==== Bagian Dokumen ====
Sustainable Development Goals (SDGs) merupakan kelanjutan dari program Millenium Development Goals (MDGs) yang dimulai pada tahun 2000 dan telah berakhir pada tahun 2015. Setelah program tersebut usai, SDGs menjadi pelanjut perjuangan dari MDGs. Beberapa target yang diinginkan dalam MDGs dibuat semakin komprehensif melalui SDGs. Program yang mulai ditetapkan sejak tanggal 15 September 2015 ini berupaya mewujudkannya sebagai Agenda 2030. Program tersebut adalah hasil dari Konferensi Rio pada tahun 2012 yang menelurkan gagasan “The Future We Want ”. Saat ini, program SDGs mulai diintegrasikan dalam banyak kebijakan di berbagai negara, tidak terkecuali di Indonesia.
==== Data Terkumpul ====
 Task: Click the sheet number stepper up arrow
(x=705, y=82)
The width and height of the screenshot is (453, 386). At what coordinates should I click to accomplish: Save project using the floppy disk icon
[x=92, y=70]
====
» Soal Tertulis A: Menurut teks tentang SDGs, mengapa SDGs disebut sebagai pelanjut perjuangan MDGs? Jawablah dalam satu sampai tiga kalimat.
» Soal Tertulis B: Berdasarkan teks tentang SDGs, konferensi apa yang menghasilkan program SDGs?
» Soal Tertulis C: Tuliskan kembali bagian teks tentang SDGs secara persis. Mulailah dari kata-kata yang memuat "Sustainable Development Goals", lalu berhentilah setelah "terkecuali di Indonesia.".
Materi di atas berasal dari sumber yang berbeda.

» Jawaban Tertulis A: Program MDGs dimulai pada tahun 2000 dan telah berakhir pada tahun 2015. Setelah program tersebut usai, SDGs meneruskan perjuangannya dan membuat beberapa target MDGs menjadi semakin komprehensif.

» Jawaban Tertulis B: Konferensi Rio pada tahun 2012.

» Jawaban Tertulis C:
Sustainable Development Goals (SDGs) merupakan kelanjutan dari program Millenium Development Goals (MDGs) yang dimulai pada tahun 2000 dan telah berakhir pada tahun 2015. Setelah program tersebut usai, SDGs menjadi pelanjut perjuangan dari MDGs. Beberapa target yang diinginkan dalam MDGs dibuat semakin komprehensif melalui SDGs. Program yang mulai ditetapkan sejak tanggal 15 September 2015 ini berupaya mewujudkannya sebagai Agenda 2030. Program tersebut adalah hasil dari Konferensi Rio pada tahun 2012 yang menelurkan gagasan “The Future We Want ”. Saat ini, program SDGs mulai diintegrasikan dalam banyak kebijakan di berbagai negara, tidak terkecuali di Indonesia.